> Short task a: Count the lines in the records that contain the string "size", treating uppercase and lowercase as different, and reply with only the number.

> Page text:
COMMISSION STAFF WORKING PAPER EXECUTIVE SUMMARY OF THE IMPACT ASSESSMENT

52011SC0950

COMMISSION STAFF WORKING PAPER EXECUTIVE SUMMARY OF THE IMPACT ASSESSMENT /* SEC/2011/0950 final - COD 2011/0202 */


1. Background

The extent of the financial crisis has exposed unacceptable risks pertaining to the current regulation of financial institutions. According to the IMF estimates, crisis-related losses incurred by European banks between 2007 and 2010 are close to €1 trillion or 8% of the EU GDP.

In order to restore stability in the banking sector and ensure that credit continues to flow to the real economy, both the EU and its Member States adopted a broad range of unprecedented measures with the taxpayer ultimately footing the related bill. In this context, by October 2010 the European Commission (Commission) has approved €4.6 trillion of state aid measures to financial institutions of which more than €2 trillion were effectively used in 2008 and 2009.

> Material supplied:
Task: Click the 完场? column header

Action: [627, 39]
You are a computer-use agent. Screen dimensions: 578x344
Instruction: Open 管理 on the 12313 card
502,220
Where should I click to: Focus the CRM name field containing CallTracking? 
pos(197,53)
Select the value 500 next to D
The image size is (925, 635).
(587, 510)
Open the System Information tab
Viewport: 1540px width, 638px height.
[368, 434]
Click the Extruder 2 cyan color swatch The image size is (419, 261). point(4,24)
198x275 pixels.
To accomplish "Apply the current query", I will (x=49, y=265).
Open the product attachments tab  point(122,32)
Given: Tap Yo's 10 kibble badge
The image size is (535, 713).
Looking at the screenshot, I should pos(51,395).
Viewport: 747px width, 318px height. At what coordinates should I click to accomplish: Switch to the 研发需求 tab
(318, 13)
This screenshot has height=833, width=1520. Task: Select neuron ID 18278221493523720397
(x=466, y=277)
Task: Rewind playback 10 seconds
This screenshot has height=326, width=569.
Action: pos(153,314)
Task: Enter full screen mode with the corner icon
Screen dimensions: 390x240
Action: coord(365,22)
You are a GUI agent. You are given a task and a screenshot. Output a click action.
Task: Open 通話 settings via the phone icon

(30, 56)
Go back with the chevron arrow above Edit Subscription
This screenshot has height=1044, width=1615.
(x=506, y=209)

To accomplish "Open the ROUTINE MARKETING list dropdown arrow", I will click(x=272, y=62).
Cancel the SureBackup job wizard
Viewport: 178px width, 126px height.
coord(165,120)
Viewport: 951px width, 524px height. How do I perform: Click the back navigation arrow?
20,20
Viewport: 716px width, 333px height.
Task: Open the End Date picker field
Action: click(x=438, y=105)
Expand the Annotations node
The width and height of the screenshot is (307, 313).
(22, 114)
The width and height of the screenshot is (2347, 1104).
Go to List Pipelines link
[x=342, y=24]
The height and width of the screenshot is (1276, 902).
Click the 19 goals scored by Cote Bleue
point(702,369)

> Short task b: Condense the paragraph of the impact assessment summary that begins "In order to restore stability" into a short bulleted list that keeps its main facts.

> Task response a: 3

> Task response b:
- Aim: restore stability in the banking sector and keep credit flowing to the real economy.
- The EU and its Member States adopted a broad range of unprecedented measures, with taxpayers ultimately paying the bill.
- By October 2010, the European Commission had approved €4.6 trillion of state aid measures to financial institutions.
- More than €2 trillion of that aid was effectively used in 2008 and 2009.